Israeli PM advises Zelensky to accept Putin’s demands
Story Code : 983531
“If I were you, I would think about the lives of my people and take the offer,” the Jerusalem Post quoted Bennett as having told Zelensky on Tuesday during a phone call, citing an unnamed senior Ukrainian official.
“Bennett told us to surrender,” the official said, according to the Post, which added that Kiev apparently had “no intention” of agreeing to President Putin's demands.
However, a top official in Bennett’s office quickly denied that any suggestion to surrender had been made, saying the Israeli PM “doesn’t intend to give Zelensky any recommendations or advice at any stage,” Axios reported. On Saturday, top Ukrainian government adviser Mykhailo Podolyak also denied that Zelensky had been advised to surrender.
Israel, “just like other conditional intermediary countries, does not offer Ukraine to agree to any demands of the Russian Federation,” Podolyak wrote on Twitter, saying this would be “impossible, for military and political reasons.”

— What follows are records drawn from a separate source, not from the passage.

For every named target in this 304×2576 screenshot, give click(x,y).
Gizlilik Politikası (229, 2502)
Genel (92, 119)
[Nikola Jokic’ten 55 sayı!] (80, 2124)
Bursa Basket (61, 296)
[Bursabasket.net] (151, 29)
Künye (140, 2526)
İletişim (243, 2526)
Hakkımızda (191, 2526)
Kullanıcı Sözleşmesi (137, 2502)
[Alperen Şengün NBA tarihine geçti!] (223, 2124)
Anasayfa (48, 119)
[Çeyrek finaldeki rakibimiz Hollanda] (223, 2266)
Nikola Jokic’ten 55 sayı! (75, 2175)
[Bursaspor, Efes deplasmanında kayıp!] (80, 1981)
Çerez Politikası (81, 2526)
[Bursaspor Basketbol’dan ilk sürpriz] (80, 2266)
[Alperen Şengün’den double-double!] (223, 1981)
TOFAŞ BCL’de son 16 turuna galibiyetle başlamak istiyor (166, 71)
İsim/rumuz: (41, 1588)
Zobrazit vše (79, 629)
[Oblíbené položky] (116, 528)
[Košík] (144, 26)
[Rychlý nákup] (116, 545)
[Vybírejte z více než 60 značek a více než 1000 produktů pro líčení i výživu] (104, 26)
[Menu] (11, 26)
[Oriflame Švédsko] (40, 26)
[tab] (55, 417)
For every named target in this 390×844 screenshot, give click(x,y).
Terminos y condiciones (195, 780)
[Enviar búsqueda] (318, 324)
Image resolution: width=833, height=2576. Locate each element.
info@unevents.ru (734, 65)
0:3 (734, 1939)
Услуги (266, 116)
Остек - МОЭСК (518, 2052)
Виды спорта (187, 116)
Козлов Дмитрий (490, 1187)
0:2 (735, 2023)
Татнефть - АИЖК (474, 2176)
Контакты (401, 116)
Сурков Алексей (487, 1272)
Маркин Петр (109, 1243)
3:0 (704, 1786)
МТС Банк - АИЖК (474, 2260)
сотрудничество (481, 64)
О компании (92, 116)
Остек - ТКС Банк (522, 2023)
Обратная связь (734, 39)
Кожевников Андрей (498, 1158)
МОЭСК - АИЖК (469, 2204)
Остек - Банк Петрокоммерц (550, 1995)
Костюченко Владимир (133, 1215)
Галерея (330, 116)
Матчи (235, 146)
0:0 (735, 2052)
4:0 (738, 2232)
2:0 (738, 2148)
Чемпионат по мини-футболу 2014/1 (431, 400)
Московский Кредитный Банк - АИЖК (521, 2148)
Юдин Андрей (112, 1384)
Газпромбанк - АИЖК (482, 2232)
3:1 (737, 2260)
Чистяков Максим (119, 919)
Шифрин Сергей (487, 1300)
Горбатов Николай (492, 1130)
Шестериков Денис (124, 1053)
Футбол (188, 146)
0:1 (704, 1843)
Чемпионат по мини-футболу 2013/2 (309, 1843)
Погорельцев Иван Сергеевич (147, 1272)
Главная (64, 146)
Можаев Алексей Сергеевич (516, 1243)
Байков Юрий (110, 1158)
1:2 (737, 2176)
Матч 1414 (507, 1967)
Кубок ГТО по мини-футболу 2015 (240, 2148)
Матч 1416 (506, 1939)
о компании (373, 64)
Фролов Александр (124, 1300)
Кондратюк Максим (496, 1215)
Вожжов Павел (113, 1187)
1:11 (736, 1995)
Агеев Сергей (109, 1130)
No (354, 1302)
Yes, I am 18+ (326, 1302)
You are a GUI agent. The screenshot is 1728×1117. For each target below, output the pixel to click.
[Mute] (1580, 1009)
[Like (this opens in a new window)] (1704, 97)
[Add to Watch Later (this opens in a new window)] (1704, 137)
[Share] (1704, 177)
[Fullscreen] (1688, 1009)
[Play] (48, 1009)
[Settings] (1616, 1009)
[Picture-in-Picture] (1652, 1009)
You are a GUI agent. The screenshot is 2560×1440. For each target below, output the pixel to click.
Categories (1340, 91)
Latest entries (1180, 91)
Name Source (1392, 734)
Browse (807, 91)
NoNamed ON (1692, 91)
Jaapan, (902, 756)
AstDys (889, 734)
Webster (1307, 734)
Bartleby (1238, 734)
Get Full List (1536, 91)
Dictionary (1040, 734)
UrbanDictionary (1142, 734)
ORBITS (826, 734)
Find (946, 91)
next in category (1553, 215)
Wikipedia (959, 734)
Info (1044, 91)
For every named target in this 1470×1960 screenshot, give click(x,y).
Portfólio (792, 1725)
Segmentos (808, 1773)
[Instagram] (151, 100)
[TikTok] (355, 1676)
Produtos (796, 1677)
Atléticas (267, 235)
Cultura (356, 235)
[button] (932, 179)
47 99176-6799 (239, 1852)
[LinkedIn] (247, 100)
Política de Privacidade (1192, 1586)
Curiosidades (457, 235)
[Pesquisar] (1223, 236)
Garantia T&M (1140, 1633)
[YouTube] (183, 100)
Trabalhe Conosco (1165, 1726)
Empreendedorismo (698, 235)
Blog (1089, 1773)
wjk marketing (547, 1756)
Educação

Israel has stepped into a mediator role amid the ongoing conflict in Ukraine, with Bennett flying to Moscow to meet with Putin last week and speaking to Zelensky by phone. The Israeli premier was also in contact with German Chancellor Olaf Scholz and French President Emmanuel Macron following his meeting with the Russian leader.
The unnamed Ukrainian official also claimed Bennett was using mediation as an “excuse” to avoid sanctioning Russia or sending military aid to Ukraine, according to a report by Haaretz, and that Bennett should be acting as more than merely a “mailbox” between Moscow and Kiev.
“If Bennett wants to be neutral and mediate, we would like to see him appoint someone who will deal with the matter day and night to try and reach a compromise,” he reportedly said. Russia has demanded that Ukraine declare itself a neutral country and vow never to join the US-led NATO military bloc. On Friday, Vladimir Putin claimed there had been “some positive developments” in talks between Russian and Ukrainian negotiators, but did not elaborate.
Moscow attacked its neighbor on February 24, saying it was the only way to protect the Donbass republics of Donetsk and Lugansk, as well as its own national security interests. Kiev insists the offensive was unprovoked and unjustified, while Western nations immediately implemented a raft of harsh sanctions against Russia over the attack.